Exercise tasks
1) In the article about Mistral's AI, how much did Mistral collect from investors in its Series A funding?
2) Return everything in the article about Mistral's AI from "According to TechCrunch, Mistral" down to "like ChatGPT does.", word for word.
3) Resume the article about Mistral's AI after its last sentence.

Excerpted passage
_ _ _ _
Google stunned the world with Gemini, a ChatGPT rival that could receive voice instructions and react to a real-time feed of the world while answering those voice prompts. It was miles ahead of what ChatGPT could do. Also, it was all fake. Disappointingly so.
We’ll certainly get to that future, and Google will help lead the way, but Gemini isn’t the ultimate ChatGPT rival quite yet. Google is clearly afraid of ChatGPT, going to such lengths to share a fake demo of its own chatbot or tout Gemini’s supremacy over ChatGPT in benchmark tests. But Google isn’t alone, and you should put Mistral’s AI on your radar.
Coming from a French startup that’s now valued at $2 billion, Mixtral 8x7B (that’s the AI’s name) might be one of the best ChatGPT alternatives out there. But you can’t do anything with it despite it being available in the wild.
According to TechCrunch, Mistral closed its Series A funding, collecting €385 million from investors, or about $415 million. That puts Mistral’s valuation at roughly $2 billion. The Series A round follows a $112 million seed round from earlier this year.
Mitral released its first AI model, Mistral 7B, in September. This was trained on a dataset of around 7 billion parameters, which is considered small in comparison to GPT-4 and Claude 2. The French startup made Mistral 7B (Mistral-tiny) available to anyone to download, though it was aimed at developers. You could not use Mistral like you use ChatGPT.
This month, Mistral unveiled Mixtral 8x7B (Mistral-small). Again, this is available to developers for free. If you know your way around AI software, you can start using the new model to incorporate in your apps. But Mitral 8x7B doesn’t have a commercial face like ChatGPT does.
_ _ _ _
Collected material
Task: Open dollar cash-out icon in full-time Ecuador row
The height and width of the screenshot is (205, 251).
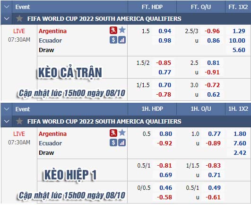Action: tap(113, 40)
_ _ _ _
Exercise responses
1) €385 million, or about $415 million.

2)
According to TechCrunch, Mistral closed its Series A funding, collecting €385 million from investors, or about $415 million. That puts Mistral’s valuation at roughly $2 billion. The Series A round follows a $112 million seed round from earlier this year.
Mitral released its first AI model, Mistral 7B, in September. This was trained on a dataset of around 7 billion parameters, which is considered small in comparison to GPT-4 and Claude 2. The French startup made Mistral 7B (Mistral-tiny) available to anyone to download, though it was aimed at developers. You could not use Mistral like you use ChatGPT.
This month, Mistral unveiled Mixtral 8x7B (Mistral-small). Again, this is available to developers for free. If you know your way around AI software, you can start using the new model to incorporate in your apps. But Mitral 8x7B doesn’t have a commercial face like ChatGPT does.

3)
Mistral isn’t going to give you the ChatGPT generative AI experience you’ve come to expect from such products. Mistral isn’t even the first company to take a different approach. We’ve seen Amazon unveil its own generative AI product that targets professionals only.
Instead, Mistral is opening its platform to developers in beta. A Mistral-medium version is also in the prototyping phase.
Like Google, Mistral uses benchmarks to show that Mixtral 8x7B is better than ChatGPT and LLaMA 2 70B in most tests. Interestingly, Mistral compares its AI to GPT-3.5, the language model that powers the free version of ChatGPT.
Mistral is “pre-trained on data extracted from the open Web – we train experts and routers simultaneously,” according to a company blog post. What are experts and routers? They’re part of how Mistral works:
Mixtral is a sparse mixture-of-experts network. It is a decoder-only model where the feedforward block picks from a set of 8 distinct groups of parameters. At every layer, for every token, a router network chooses two of these groups (the “experts”) to process the token and combine their output additively.
This technique increases the number of parameters of a model while controlling cost and latency, as the model only uses a fraction of the total set of parameters per token. Concretely, Mixtral has 45B total parameters but only uses 12B parameters per token. It, therefore, processes input and generates output at the same speed and for the same cost as a 12B model.
That might be exciting if one could do anything with it. I mean regular mortals like you and I, not developers, who are dying to put this new AI to good use. Elsewhere in the blog post, the company says Mixtral can “gracefully handle” the context of 32K tokens, handles English, French, Italian, German, and Spanish, and it “shows strong performance in code generation.”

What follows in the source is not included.